Who, What, When, Where, How, and Why? These are, of course, the basic foundations of traditional journalism, but this isn’t about the news. Anytime you want to tell a story, you need to know the answers to these six questions. More importantly, at least two — better three — of them need to be interesting and engaging.

Consider: Who? A British Lord raised by apes. Where? Darkest Africa. Boom. Instantly engaging. The other questions may have fascinating answers, but we don’t need them. Those first two are all it takes.

Consider: Why? Because they can’t live openly and without fear in a hostile world. And how? Painfully, over the course of many years, culminating in tragedy. Angst. Conflict. Drama! Who and What are strictly secondary, and Where and When don’t really matter at all. The story works just as well with interracial construction workers in Boston as it does with gay cowboys in Wyoming. The four questions that aren’t Why and How are important, but they aren’t central.

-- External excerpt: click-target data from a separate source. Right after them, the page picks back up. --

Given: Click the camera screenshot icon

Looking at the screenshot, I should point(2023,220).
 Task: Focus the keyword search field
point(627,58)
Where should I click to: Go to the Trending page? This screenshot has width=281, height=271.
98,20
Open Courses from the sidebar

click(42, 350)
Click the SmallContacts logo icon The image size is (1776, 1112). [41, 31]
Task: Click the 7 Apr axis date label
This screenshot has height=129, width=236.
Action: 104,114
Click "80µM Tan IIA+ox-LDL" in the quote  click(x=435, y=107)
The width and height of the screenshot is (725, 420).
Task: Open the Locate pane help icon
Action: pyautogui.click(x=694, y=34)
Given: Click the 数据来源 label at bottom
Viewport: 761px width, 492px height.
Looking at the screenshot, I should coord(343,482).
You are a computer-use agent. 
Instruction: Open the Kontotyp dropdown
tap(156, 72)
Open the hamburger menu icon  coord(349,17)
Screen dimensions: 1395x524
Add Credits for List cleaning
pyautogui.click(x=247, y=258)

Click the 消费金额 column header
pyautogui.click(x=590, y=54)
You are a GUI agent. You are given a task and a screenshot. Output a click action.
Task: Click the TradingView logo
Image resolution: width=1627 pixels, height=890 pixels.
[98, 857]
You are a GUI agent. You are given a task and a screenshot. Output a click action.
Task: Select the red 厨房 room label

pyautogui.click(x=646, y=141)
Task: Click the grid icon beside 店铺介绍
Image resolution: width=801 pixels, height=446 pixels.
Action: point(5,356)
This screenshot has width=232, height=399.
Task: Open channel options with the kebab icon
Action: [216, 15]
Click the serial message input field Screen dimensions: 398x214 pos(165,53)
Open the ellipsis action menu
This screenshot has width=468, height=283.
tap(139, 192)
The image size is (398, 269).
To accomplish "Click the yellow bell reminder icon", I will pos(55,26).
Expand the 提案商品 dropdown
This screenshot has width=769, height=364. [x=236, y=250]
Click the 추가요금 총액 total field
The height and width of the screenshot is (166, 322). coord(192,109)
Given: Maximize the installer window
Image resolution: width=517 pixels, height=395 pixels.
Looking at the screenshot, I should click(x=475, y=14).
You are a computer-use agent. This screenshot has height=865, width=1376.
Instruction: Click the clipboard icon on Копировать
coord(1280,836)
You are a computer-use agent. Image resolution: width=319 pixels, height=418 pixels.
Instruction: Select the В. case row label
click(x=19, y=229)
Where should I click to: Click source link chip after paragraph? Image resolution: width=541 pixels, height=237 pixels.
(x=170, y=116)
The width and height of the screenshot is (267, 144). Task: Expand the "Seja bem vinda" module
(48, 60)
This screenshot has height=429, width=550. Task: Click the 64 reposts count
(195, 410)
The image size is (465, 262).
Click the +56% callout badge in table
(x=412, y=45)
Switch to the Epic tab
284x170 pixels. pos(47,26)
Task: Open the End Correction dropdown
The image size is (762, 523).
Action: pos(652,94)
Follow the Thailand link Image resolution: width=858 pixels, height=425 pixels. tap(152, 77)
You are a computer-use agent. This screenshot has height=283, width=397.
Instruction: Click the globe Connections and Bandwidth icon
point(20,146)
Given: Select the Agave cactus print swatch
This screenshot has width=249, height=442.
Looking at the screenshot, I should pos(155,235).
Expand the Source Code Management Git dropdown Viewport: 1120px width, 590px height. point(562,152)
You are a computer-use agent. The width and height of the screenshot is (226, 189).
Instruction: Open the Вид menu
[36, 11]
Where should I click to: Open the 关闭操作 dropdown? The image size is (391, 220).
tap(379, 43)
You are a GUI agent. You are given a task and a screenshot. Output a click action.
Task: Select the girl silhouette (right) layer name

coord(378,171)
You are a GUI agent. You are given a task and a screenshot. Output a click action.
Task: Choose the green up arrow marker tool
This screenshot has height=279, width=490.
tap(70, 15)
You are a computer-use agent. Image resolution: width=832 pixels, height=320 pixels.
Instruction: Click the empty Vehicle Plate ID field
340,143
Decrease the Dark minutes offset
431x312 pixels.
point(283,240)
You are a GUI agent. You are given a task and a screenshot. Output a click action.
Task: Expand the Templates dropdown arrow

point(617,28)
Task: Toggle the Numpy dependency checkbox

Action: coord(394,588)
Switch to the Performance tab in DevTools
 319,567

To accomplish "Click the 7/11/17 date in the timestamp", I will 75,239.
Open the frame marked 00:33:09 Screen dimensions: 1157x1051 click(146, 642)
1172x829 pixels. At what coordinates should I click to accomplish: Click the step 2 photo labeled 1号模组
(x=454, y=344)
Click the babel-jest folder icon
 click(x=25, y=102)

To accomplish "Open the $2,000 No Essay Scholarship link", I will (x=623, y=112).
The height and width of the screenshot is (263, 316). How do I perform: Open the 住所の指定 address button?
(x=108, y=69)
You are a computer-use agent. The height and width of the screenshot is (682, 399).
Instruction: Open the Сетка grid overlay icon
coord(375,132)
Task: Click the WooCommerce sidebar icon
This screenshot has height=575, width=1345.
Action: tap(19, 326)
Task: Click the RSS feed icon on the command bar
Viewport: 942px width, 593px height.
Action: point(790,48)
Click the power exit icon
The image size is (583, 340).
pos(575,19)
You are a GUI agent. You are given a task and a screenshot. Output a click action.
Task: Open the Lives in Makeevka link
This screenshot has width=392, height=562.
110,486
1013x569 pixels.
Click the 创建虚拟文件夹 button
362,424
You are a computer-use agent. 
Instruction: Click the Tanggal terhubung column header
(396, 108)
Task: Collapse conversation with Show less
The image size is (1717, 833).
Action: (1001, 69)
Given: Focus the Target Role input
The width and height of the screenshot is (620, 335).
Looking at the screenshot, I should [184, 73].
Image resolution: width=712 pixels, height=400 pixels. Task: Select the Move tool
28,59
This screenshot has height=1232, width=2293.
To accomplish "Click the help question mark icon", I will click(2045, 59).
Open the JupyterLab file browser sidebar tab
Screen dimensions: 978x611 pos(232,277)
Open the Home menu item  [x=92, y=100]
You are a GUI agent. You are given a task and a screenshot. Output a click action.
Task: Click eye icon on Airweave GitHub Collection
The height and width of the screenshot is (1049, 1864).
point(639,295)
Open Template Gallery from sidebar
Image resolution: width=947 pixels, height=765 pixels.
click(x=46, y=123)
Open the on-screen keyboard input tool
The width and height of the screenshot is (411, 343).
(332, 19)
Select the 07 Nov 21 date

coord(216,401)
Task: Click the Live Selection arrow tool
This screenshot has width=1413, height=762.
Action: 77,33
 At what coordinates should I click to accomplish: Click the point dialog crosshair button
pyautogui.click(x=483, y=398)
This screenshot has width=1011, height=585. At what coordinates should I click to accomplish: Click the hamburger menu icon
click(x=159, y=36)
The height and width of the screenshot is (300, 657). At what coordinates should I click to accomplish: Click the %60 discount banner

Consider: Where and When? The future, inside a massive computer network that computers use to simulate reality to dupe all of humankind. Why? To throw off the machines’ oppressive yoke. In this case, the characters don’t really matter. Neo, Morpheus, Trinity and the Agents were all ciphers and stock characters. You might as well have called them Arthur Pendragon, Obi-Wan, Batgirl and The Ringwraiths. The kung-fu and metaphysical mumbo-jumbo are all just window-dressing that only function as a result of Where and When and Why.

Who and What? Characters. When and Where? Setting. Why and How? Conflict and resolution. Answer at least two of those questions — and make the answers good — and you can build the rest of your story around them.

PS: Tarzan, Brokeback Mountain and The Matrix, respectively. In case you were wondering.